(Dataset records)
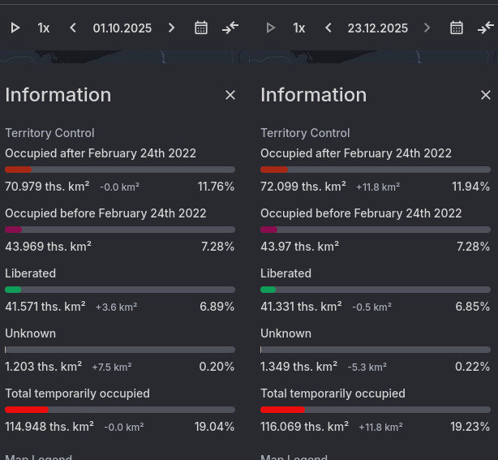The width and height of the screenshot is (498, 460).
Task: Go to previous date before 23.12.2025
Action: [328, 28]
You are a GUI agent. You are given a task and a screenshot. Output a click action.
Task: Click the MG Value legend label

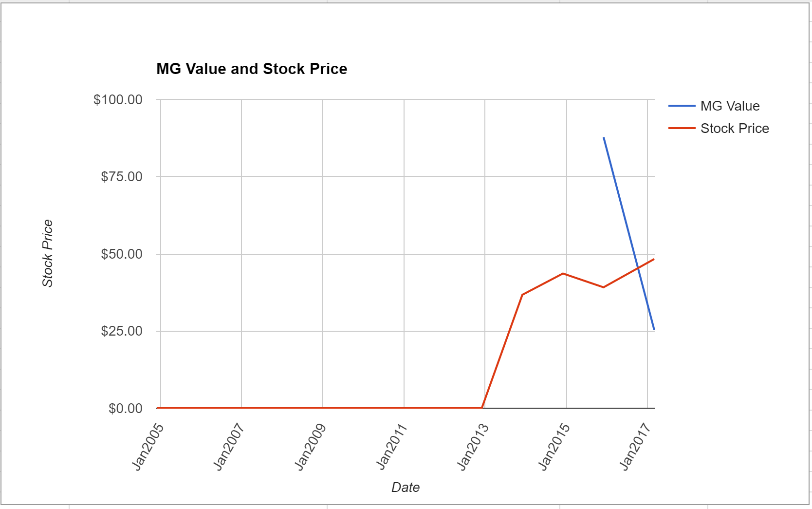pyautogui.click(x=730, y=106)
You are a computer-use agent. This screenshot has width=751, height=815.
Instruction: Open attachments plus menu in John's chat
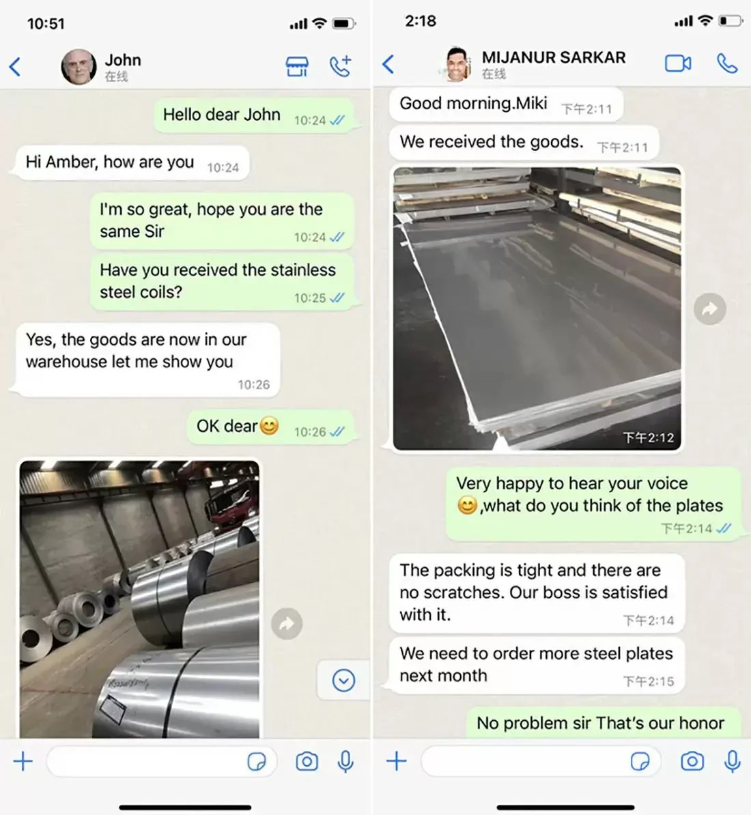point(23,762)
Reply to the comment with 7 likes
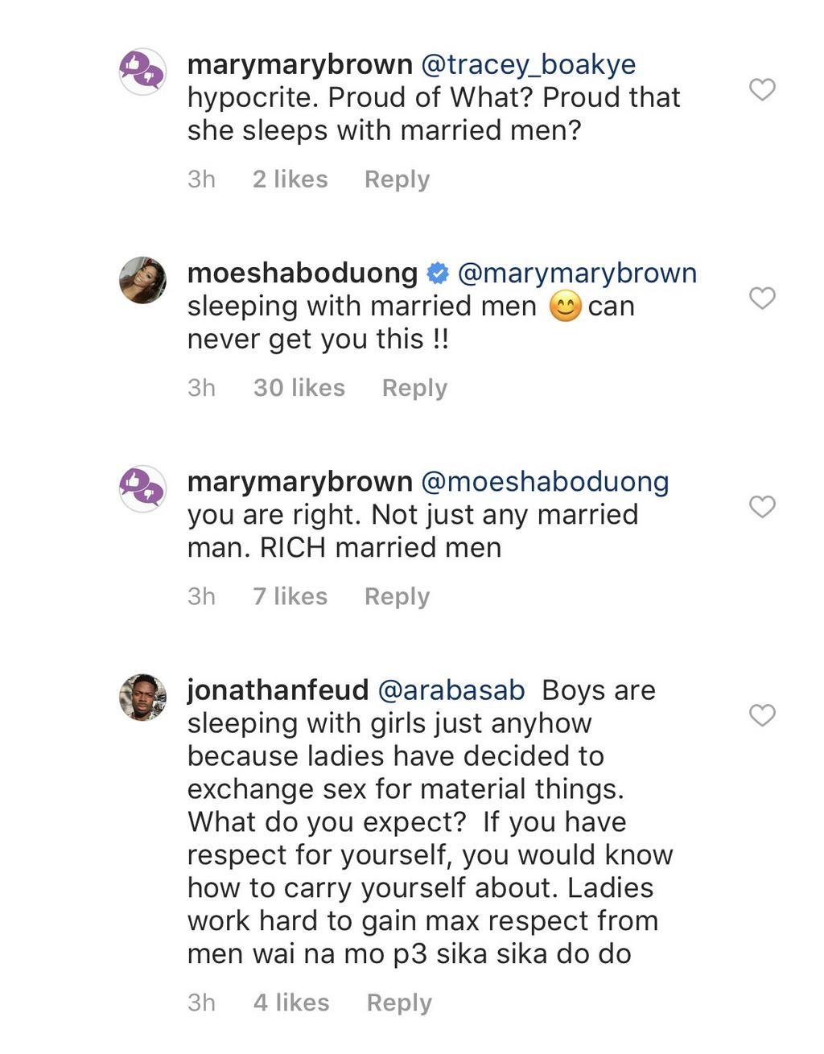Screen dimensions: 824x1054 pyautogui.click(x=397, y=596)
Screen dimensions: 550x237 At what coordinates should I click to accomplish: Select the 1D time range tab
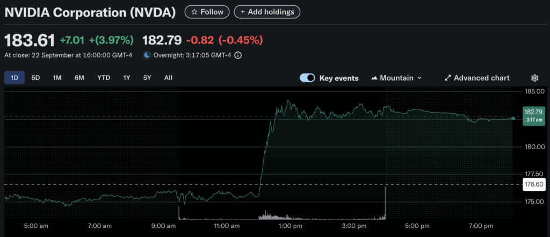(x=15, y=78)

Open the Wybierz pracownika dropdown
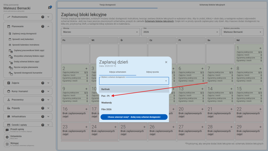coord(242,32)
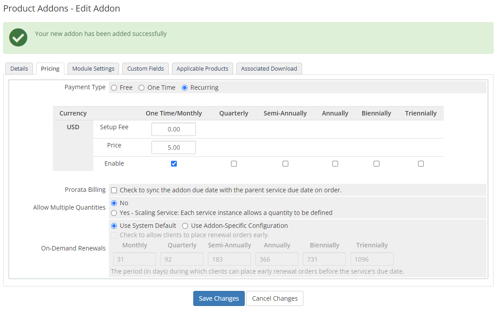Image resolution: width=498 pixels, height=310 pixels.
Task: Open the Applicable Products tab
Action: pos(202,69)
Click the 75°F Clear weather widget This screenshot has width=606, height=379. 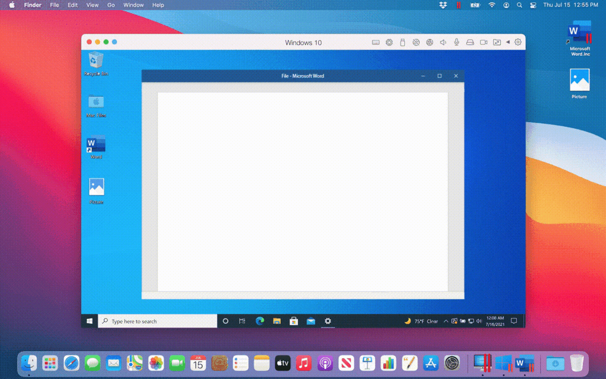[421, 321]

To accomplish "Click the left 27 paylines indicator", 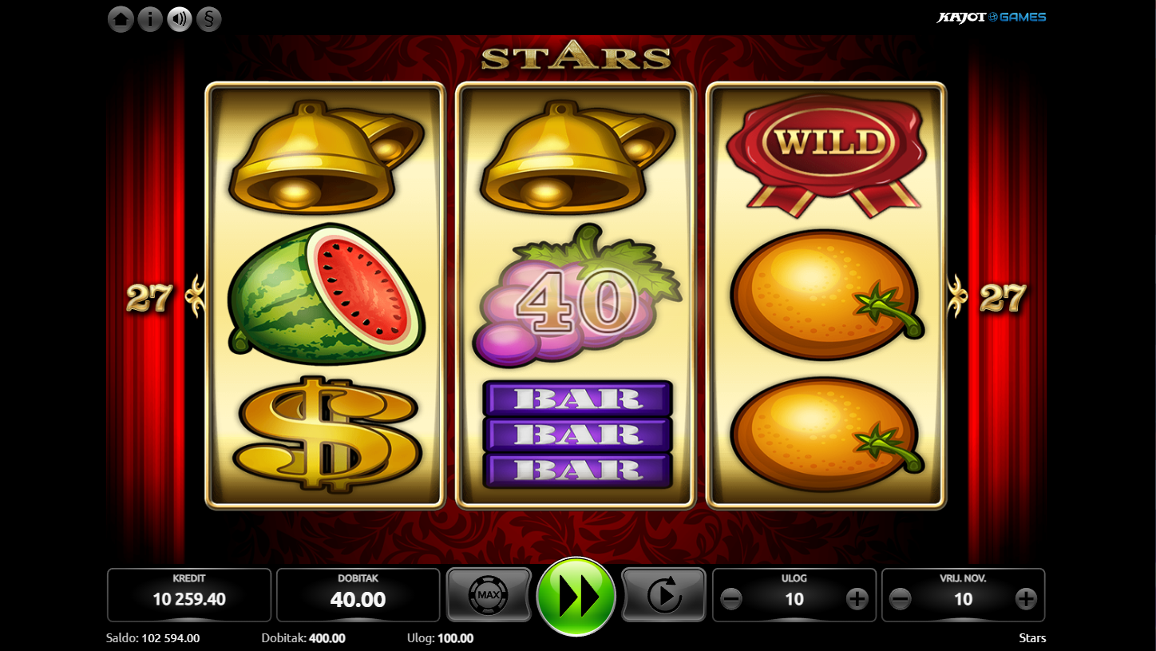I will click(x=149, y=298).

## TASK STATEMENT
Starting at the line above that holds "You are a GUI", repeat every line exactly down to and including the line that holds "You are a computer-use", then stop. Do not carry over any pictures.

## EXPECTED ANSWER
You are a GUI agent. You are given a task and a screenshot. Output a click action.
Task: Click the MG Value legend label

pyautogui.click(x=730, y=106)
You are a computer-use agent. This screenshot has width=751, height=815.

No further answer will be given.